**Задания**
a - Ответьте по отрывку о школе в Армавире:
(i) Из какого материала построено здание школы?
(ii) В какой класс завуч определил автора?
(iii) Когда, по словам Анны Ивановны, собирается класс?
b - Продолжите воспоминания о школе в Армавире, начав сразу после последнего предложения.

**Исходный текст**

Наша школа находилась в трех кварталах от дома, ближе к центру. Здание двухэтажное, из добротного красного кирпича, хотя и не очень большое, но классы – просторные, светлые. Перед школой – поросшая низкой травой огромная площадь. В центре ее – заброшенная церковь: все двери закрыты амбарными замками, никто не знал, что внутри. Перемены мы, конечно, проводили на этой площади…
Со школой я познакомился буквально на третий день после нашего приезда в Армавир. Мы отправились туда вместе с отцом, хотя до начала занятий оставался почти месяц. Директора Макагонова мы застали в его кабинете, там же оказались завуч и мой будущий классный руководитель и преподаватель математики Анна Ивановна. Я тотчас решил, что это к удаче: в Москве моего классного руководителя звали так же.
Чувствовалось – директор польщен приходом отца, не последнего человека в городе. Рассказал нам о школе, кстати, сообщил, что хотя она и носит номер шесть, но по всем показателям – первая. Ее выпускники обычно без всяких репетиторов поступают в вузы, в том числе Москвы и Ленинграда. Затем мы втроем зашли к завучу. Изучив мой табель за 6-й класс школы Абрау-Дюрсо, он определил меня в 7-й «А» класс и пожелал непременно стать отличником.
Побывали и в учительской. Директор представил меня. От окна отделилась небольшая женская фигурка и двинулась к нам. Я сделал несколько шагов навстречу. Анна Ивановна обняла меня за плечи, сказала, что пополнению рада, потом сообщила: наш класс собирается 31 августа в 10 часов утра, будем решать организационные вопросы.
Преподаватели с любопытством рассматривали отца. Он был крупный мужчина с решительным выражением лица, держался свободно в любых обстоятельствах. Знакомство со школой закончилось.
И вот наступил день встречи с классом. Подавляющее большинство пришло задолго до установленного срока. Все нарядные, наглаженные. Естественно, я повязал пионерский галстук. В Абрау-Дюрсо носили пионерские галстуки. Я к этому привык. Мне это нравилось.
Когда появилась Анна Ивановна, мы дружно встали и поздоровались. Она объявила: «Вот мы опять все вместе. К нам прибыли еще трое…» И назвала меня среди них. Пожелала, чтобы мы дружили и помогали друг другу. Напомнила о школьных правилах, дневниках, домашних заданиях, общественной работе, о приобретении учебников и тетрадей. Кто еще не успел этого сделать?

**Исходные данные**
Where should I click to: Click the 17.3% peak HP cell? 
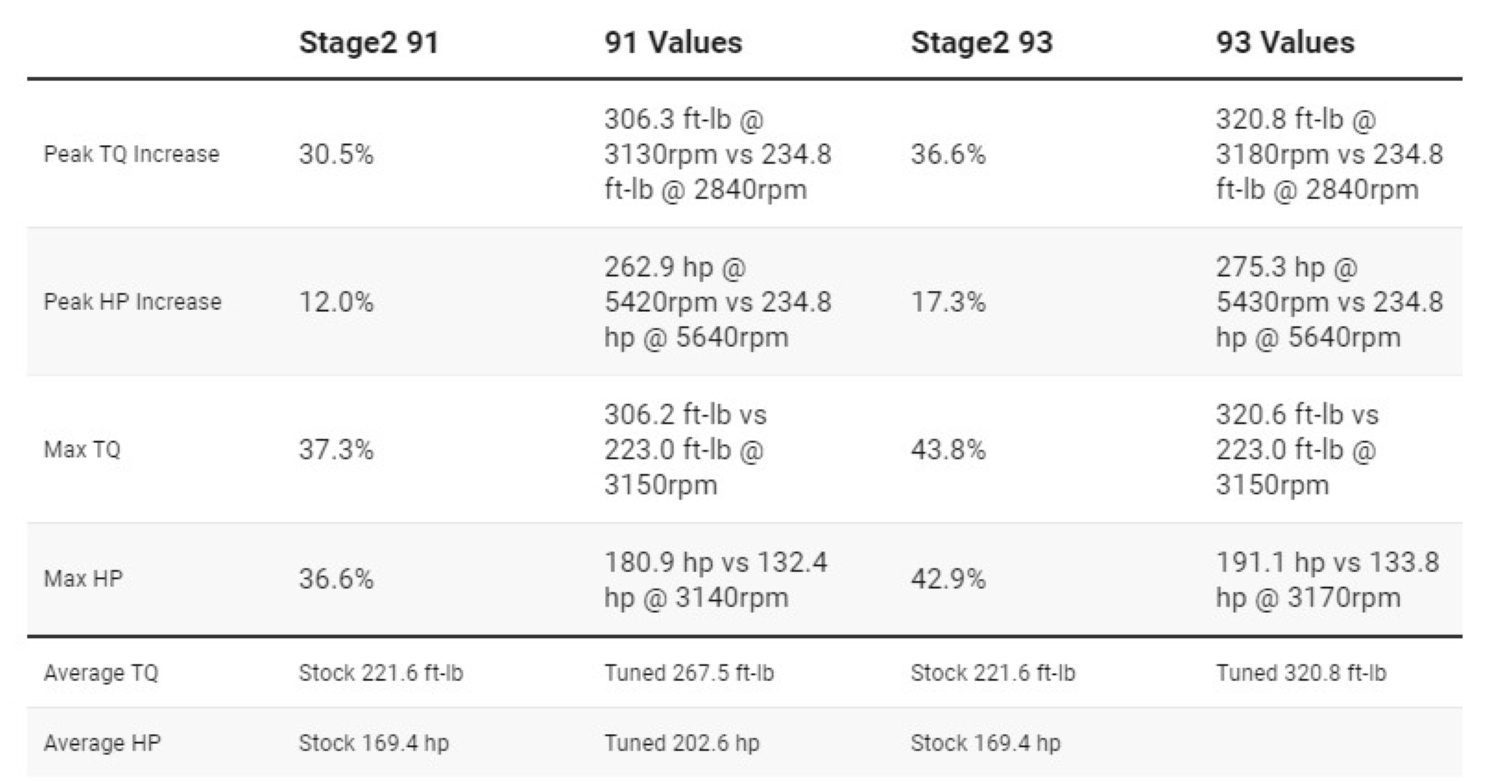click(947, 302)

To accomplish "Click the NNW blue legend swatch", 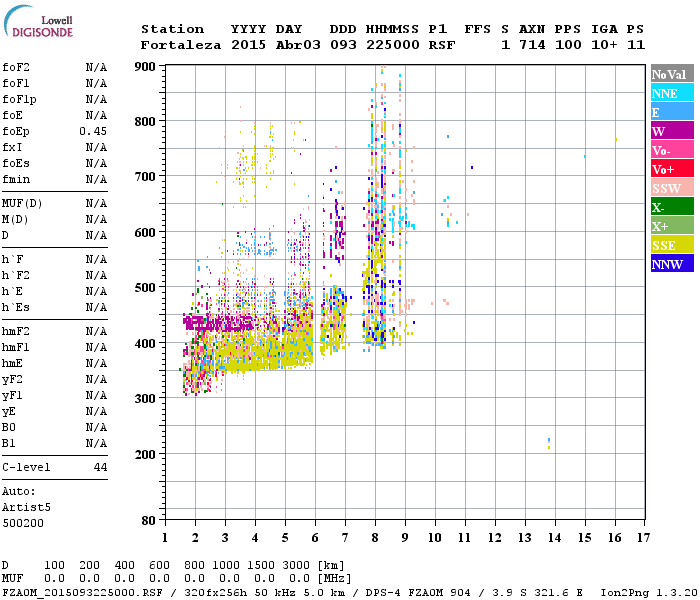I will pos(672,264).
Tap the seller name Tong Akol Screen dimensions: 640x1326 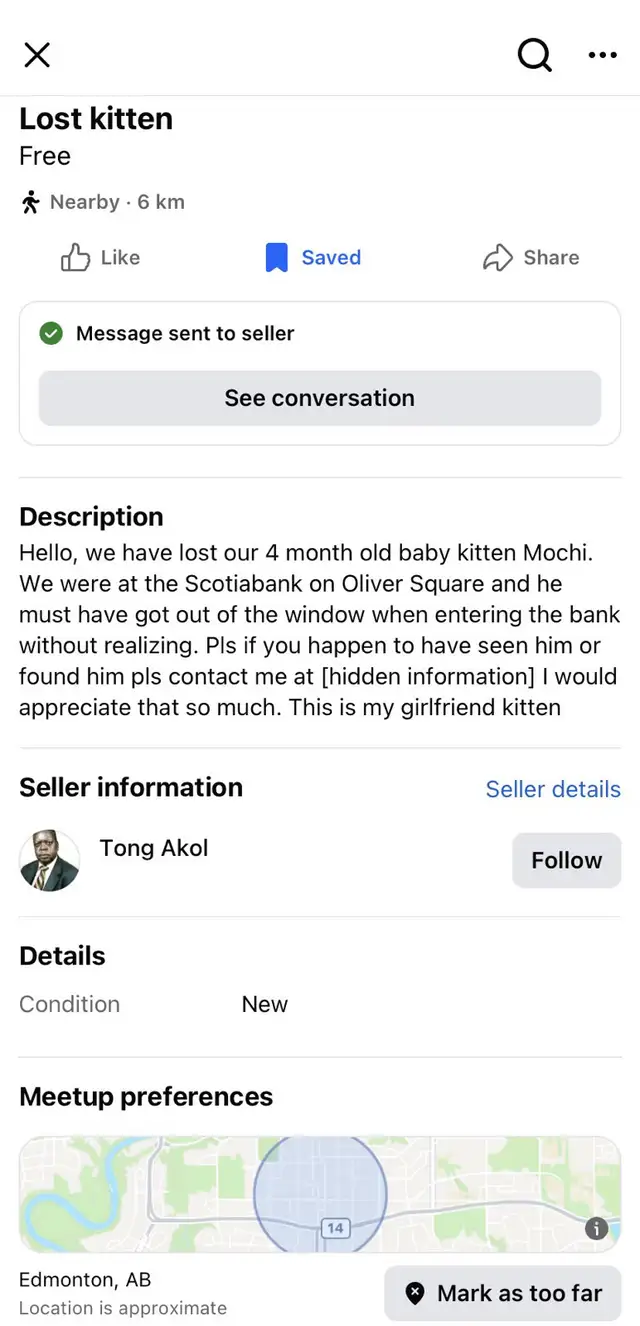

**Ответы по заданиям**
a -
(i) Из красного кирпича.
(ii) В 7-й «А» класс.
(iii) 31 августа в 10 часов утра.

b -
Все шло хорошо, пока не начались выборы старосты. Многие назвали Колю Голубенко. Это был рослый, крепкий парень, видно, пользовался авторитетом. Но Коля, вдруг заартачившись, категорически отказался, чем всем, а особенно Анне Ивановне, испортил настроение. Тогда она быстро сориентировалась: «Ребята, Коля не может, мы должны пойти ему навстречу. Я предлагаю старостой Нону Мотельскую. Нона, как ты смотришь на это?»
Та сразу согласилась. Потом поставила условие – помощником у нее будет Виталий Расторгуев. Все рассмеялись. Виталий не возражал. Напряжение было снято.
В ходе учебы я, разумеется, составил собственное мнение о педагогах и соучениках. Учителей с каждым годом, по мере увеличения числа предметов, прибывало. Большинство преподавателей мы оценивали очень высоко, уважали их и любили. Да и в школе был особый микроклимат – атмосфера почти семейная, требовательная и добрая одновременно.
Например, классного руководителя, Анну Ивановну, ребята за глаза называли Аннушкой или, за маленький рост, Дюймовочкой.
Она относилась ко всем ровно, любимчиков у нее не было. Умела слушать, не перебивая, и обычно незаметно подталкивала ученика к нужному решению. Перед тем как поставить оценку за ответ, долго думала. Когда подводила итоги за каждую четверть, мы были очень довольны: ее оценки были справедливы.
Четыре года она вела класс – и ни одного крупного конфликта за все время! Конечно, это был замечательный педагог, к каждому она сумела подобрать ключик. Вот только почему-то особой теплоты и душевной близости y нас с классным руководителем не было.
Может, математика виновата?
Другое дело – Дина Георгиевна, преподаватель русского языка и литературы, кстати, единственная учительница, кого мы не наградили псевдонимом. С ней у нас установился душевный контакт.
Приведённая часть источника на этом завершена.